How would you do it?
Well, if you've defined valid representation (and if not, you can by just copying the specs from the Python constructor functions you are calling, whose documentation has the definition they support), match to that before calling the conversion function rather than trapping conversion errors.

Even with the exact same representation, it will speed up the no cases at the expense of slightly slowing down the yes cases (assuming that that is also what the function itself does), but since this is called on tokens with no a-priori reason to expect a match as the normal case, you’ll have more no than yes, so even if it was symmetric speed swap that'd be a win (and I think the existing way you lose more to each exception that you gain avoiding duplicating the check on matches, so it should be a bigger gain that you'd expect if it was symmetric.)

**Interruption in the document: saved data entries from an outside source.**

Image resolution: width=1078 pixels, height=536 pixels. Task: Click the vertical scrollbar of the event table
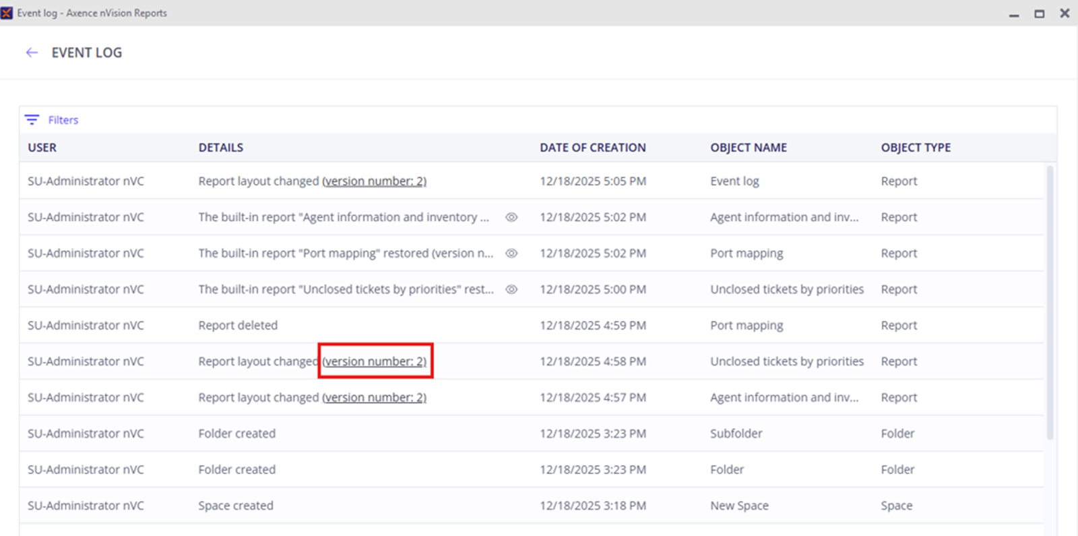[x=1050, y=303]
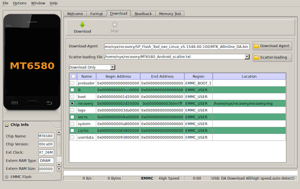
Task: Click the Download Agent folder icon
Action: [x=256, y=46]
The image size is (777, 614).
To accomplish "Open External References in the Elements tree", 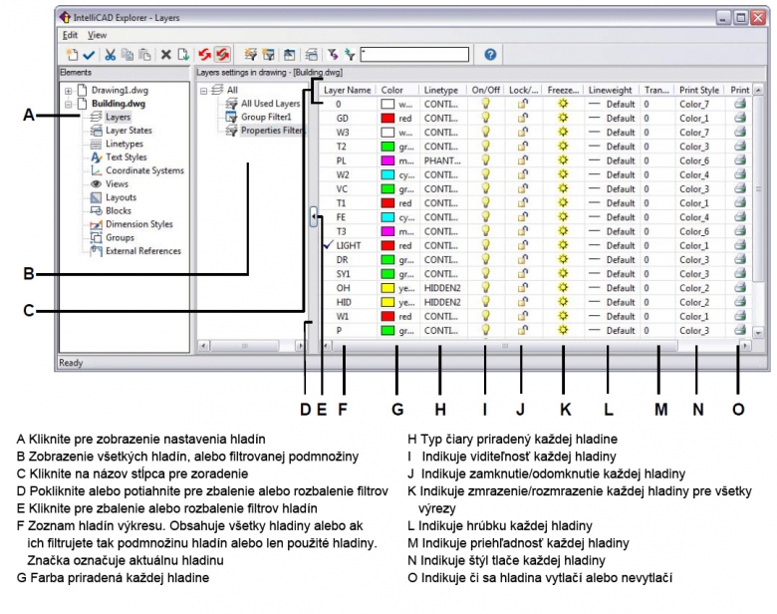I will [143, 251].
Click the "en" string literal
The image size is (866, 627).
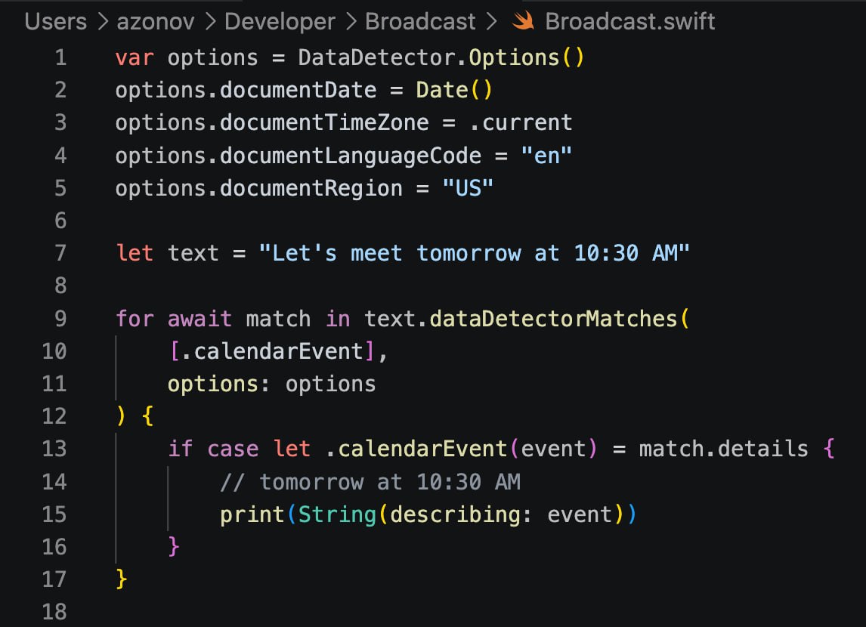(547, 156)
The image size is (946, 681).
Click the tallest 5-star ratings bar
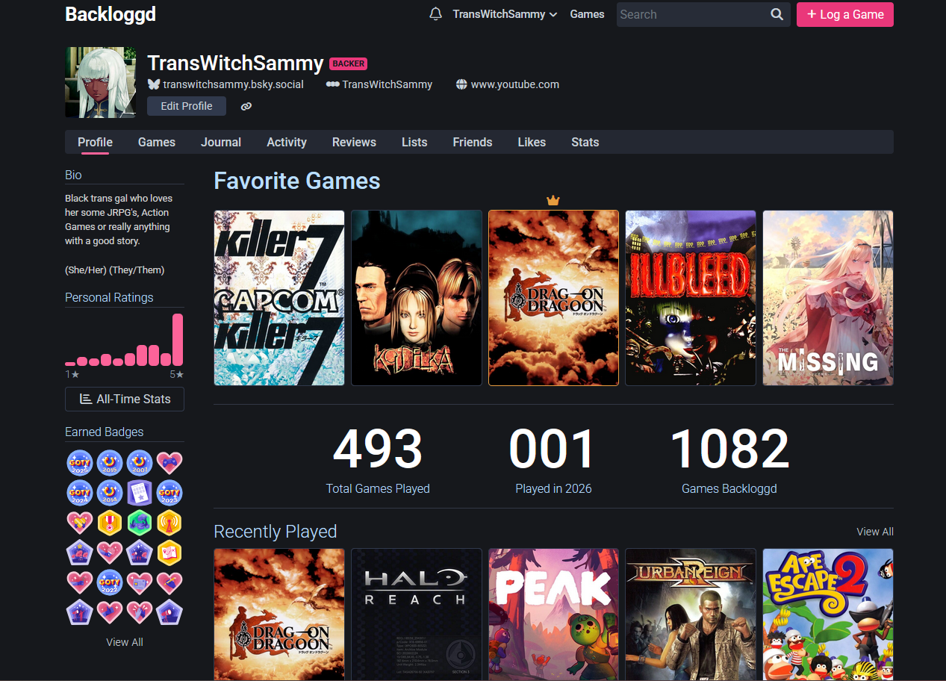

This is a very nice example of a literate programming document. It would be amazing if we could adopt this nice ergonomic two-column display style in source files in text editors.

It would be nice if it were clearer how to download the plaintext.

I'm wondering about whether using exceptions in the utility functions is misusing Python's exception handling system... Look at is_integer() for example. Is catching ValueError -- if the token cannot be converted -- a Pythonic thing? Or is it abusing exceptions for ordinary (non-exceptional) tokenizing?
Looking at the usage of is_integer, personally I would write something like parse_integer(x: str) -> Optional[int], where the None variant represents a caught ValueError; this avoids parsing the integer twice but achieves basically the same effect (in a very similar style).

What would you propose as "more pythonic" here? Writing your own integer parsing code, by looking at the ASCII values of each character in the string?

It's suboptimal and you wouldn't want it for a production interpreter, but it's the lowest friction for leveraging what you get for free with Python to get something working correctly.